## Begin Passage shown

# What do you collect



## The Pirate (May 20, 2007)

I am new here, but I do recognize a few names from other forums. I find it interesting and enlightening to hear about pipes that fellow pipesters collect. I have recently become interested in system pipes of all types. I feel that many of the system pipes get a bad rap without receiving a fair trial. I also think they hold an interesting niche in pipemaking history. Currently I have several Carey Maic Inch and Duncan Hill Aerospheres. I own a Doodler and 4 Custombilts, a Weber Cavalier, and will soon add a Falcon.
On the more conventional side, I have 4 Boswels, 6 Savs, and 6 Jake Hackert cobs. None of these pipes are in the high price range. I do have a few odd hand crafted pipes too.
So how about you? What type of pipes do you enjoy?
Ken


----------



## sonick (Jan 30, 2007)

Cool, another Arizonian. Welcome!

My current desire is to own a Lee Von Erck Tulip.... I'm currently saving up for one...... 
I really like the offerings from Brebbia as far as return on investment goes....


----------



## a.paul (Jan 17, 2007)

I like Petersons--I have more of those than any other. Recently I've started a NAC collection, with pipes by Kurt Huhn, Rad Davis and Mark Tinsky.

And Pirate, would you post some pictures of the Hackert cobs please?


----------



## Don Fernando (Jan 1, 2000)

I've 5 Peterson's .. 5 Savinellis (1 cw & 4 lollos) ... and a few misc (a nording ... some baskets ... some cobs ... some others that my decreasing mental falculty can't seem to name at the moment)


----------



## IHT (Dec 27, 2003)

## End Passage shown

Repeat the stretch from "I am new here, but" through "do you enjoy?" in the pipe-collecting thread, swapping "system pipes" for "estate pipes".

## Begin Raw data

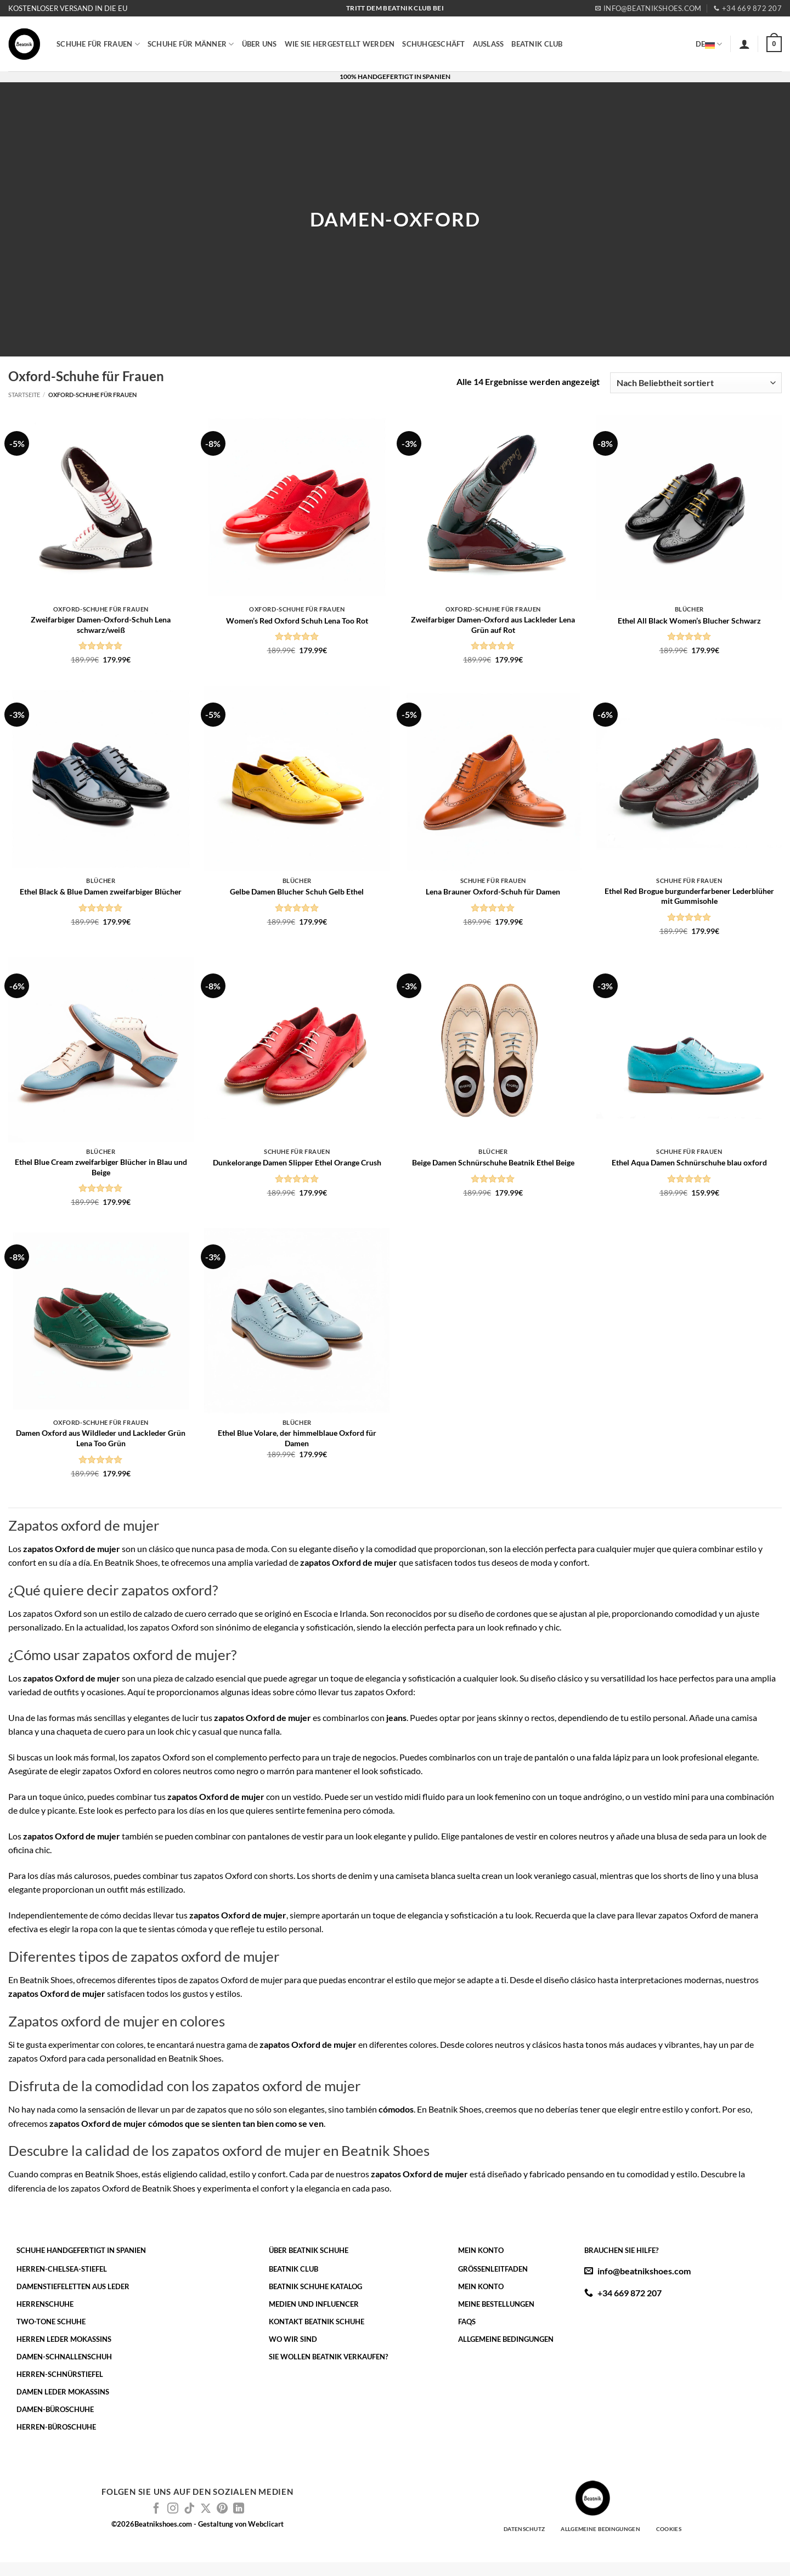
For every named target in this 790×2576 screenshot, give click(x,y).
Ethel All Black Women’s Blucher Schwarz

## End Raw data

Solution to this task
I am new here, but I do recognize a few names from other forums. I find it interesting and enlightening to hear about pipes that fellow pipesters collect. I have recently become interested in estate pipes of all types. I feel that many of the estate pipes get a bad rap without receiving a fair trial. I also think they hold an interesting niche in pipemaking history. Currently I have several Carey Maic Inch and Duncan Hill Aerospheres. I own a Doodler and 4 Custombilts, a Weber Cavalier, and will soon add a Falcon.
On the more conventional side, I have 4 Boswels, 6 Savs, and 6 Jake Hackert cobs. None of these pipes are in the high price range. I do have a few odd hand crafted pipes too.
So how about you? What type of pipes do you enjoy?